I think this is a red herring that comes from not thinking probabilistically. If the distribution of your training data does not resemble the distribution of your real-world data (or cannot be made to resemble it), you're just guessing anyway. If it does resemble the real distribution, then you want those class imbalances. In fact, I tend to think that the fact that ROC is "invariant to class imbalances" is a significant downside: it means in some sense your score is just as sensitive to things that rarely happen as it is to things that happen all the time.

> "probability of choosing a positive sample over a negative one"

I find the practical implications of this pretty opaque, and it's never been clear to me whether this is measuring anything I actually care about. As far as I know there aren't theoretical guarantees that a better AUC score means anything real. I haven't thought deeply about it, but I am reasonably sure I could find some simple examples illustrating how to "cheat" AUC by getting a higher score with predictions that are worse in any practical sense.

I still like the Brier score: just give me a number indicating how well my estimated probability predictions do on a test/validation set. There are even theoretical guarantees about it, because it's a proper score function.

jhokanson · on Dec 26, 2017

But isn't it possible to design multiple models, where the judgement of the "best model" is dependent on your goals (e.g. reduction of false positives vs false negatives)?

pps43 · on Dec 25, 2017

Unfortunately you do not usually know the loss function when developing a model. A typical example would be credit bureau developing something like FICO score for the banks to use. Banks might know the loss function, but the credit bureaus don't. Hence the need to use a metric like KS or Gini coefficient.

mikebenfield · on Dec 25, 2017

If you really don't know the loss function and are not willing to guess at it, classification is hopeless. If you estimate there's a 70% chance that instance A belongs to category X, there is literally no way to decide whether to classify instance A as X or not.

Anyway, the point of Brier score is that it evaluates your probability estimation (without the loss function), so this is no objection.

pps43 · on Dec 26, 2017

But in this example the banks are not really doing the classification. They're trying to figure whether it's more profitable to approve or to decline a credit application. That decision depends not only on probability of default (that risk score predicts), but also on other factors such as APR and type of product. There's another model with some P&L assumptions for that, and turtles all the way down.

Besides, banks typically adjust their credit policy a lot more often than credit bureaus update their scorecards, hence scorecard developers cannot really rely on the fast changing loss function.

assafmo · on Dec 25, 2017

This page actually help me a lot in the past. Thank you for sharing!

WilliamSt · on Dec 25, 2017

I really wish people could make it a habit to define acronyms.

curiousgal · on Dec 25, 2017

I really wish people could make it a habit to read articles.

The article defines the acronym and even mentions where it comes from.

sxg · on Dec 25, 2017

True, but the definition is in the very last line of the whole page.

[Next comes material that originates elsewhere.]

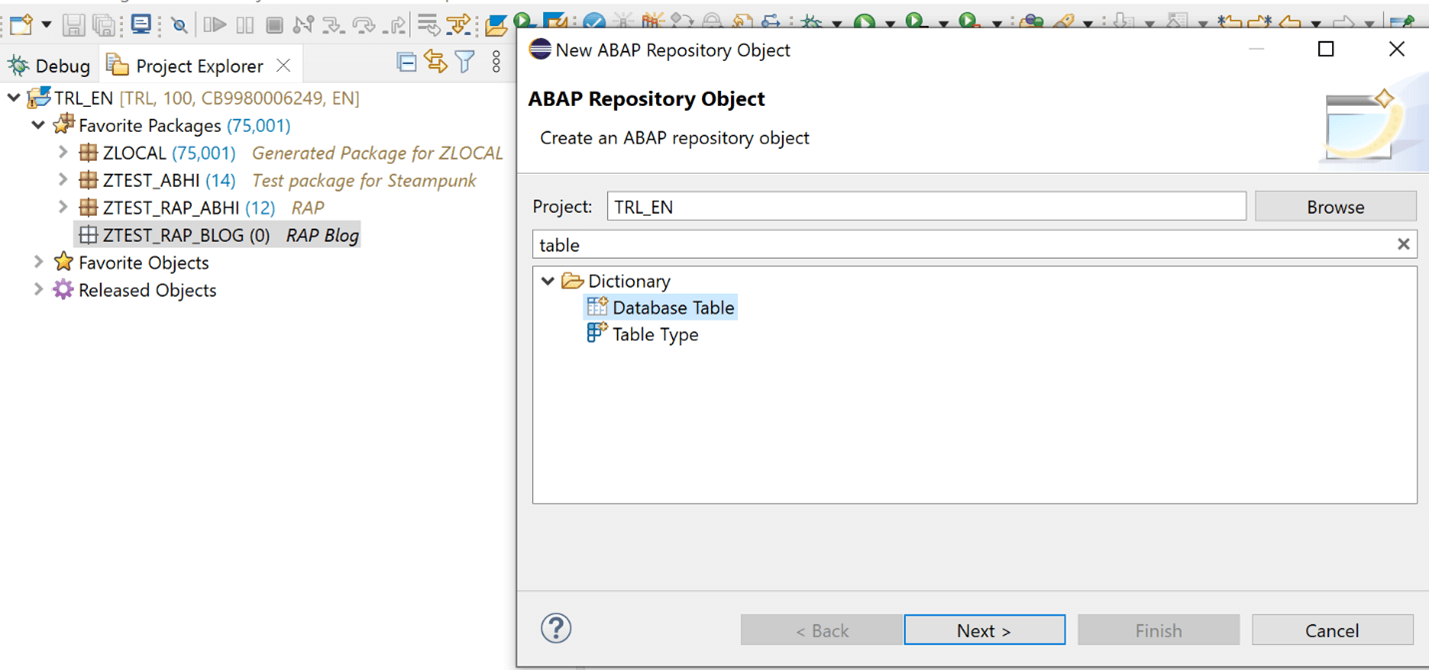Expand the ZLOCAL package

[x=63, y=152]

For people unfamiliar with an ROC curve, which seems to be the target audience, it should be defined the first time it's used.

Edit: on navigating the site a little more, the previous section does define the acronym on its first use.

pps43 · on Dec 25, 2017

In this case knowing that ROC stands for Receiver Operating Characteristic wouldn't help much.

thomasahle · on Dec 25, 2017

It would let me know that we are not talking about finance, say return on capital or rate of change.

This in turn would help me decide whether I might want to read the article, given that the title is the only resume given on the front page.

Thank you for putting it in the comments though :-)

pps43 · on Dec 25, 2017

Actually ROC curves are commonly used in finance, e.g., to quantify separating power of various credit risk models.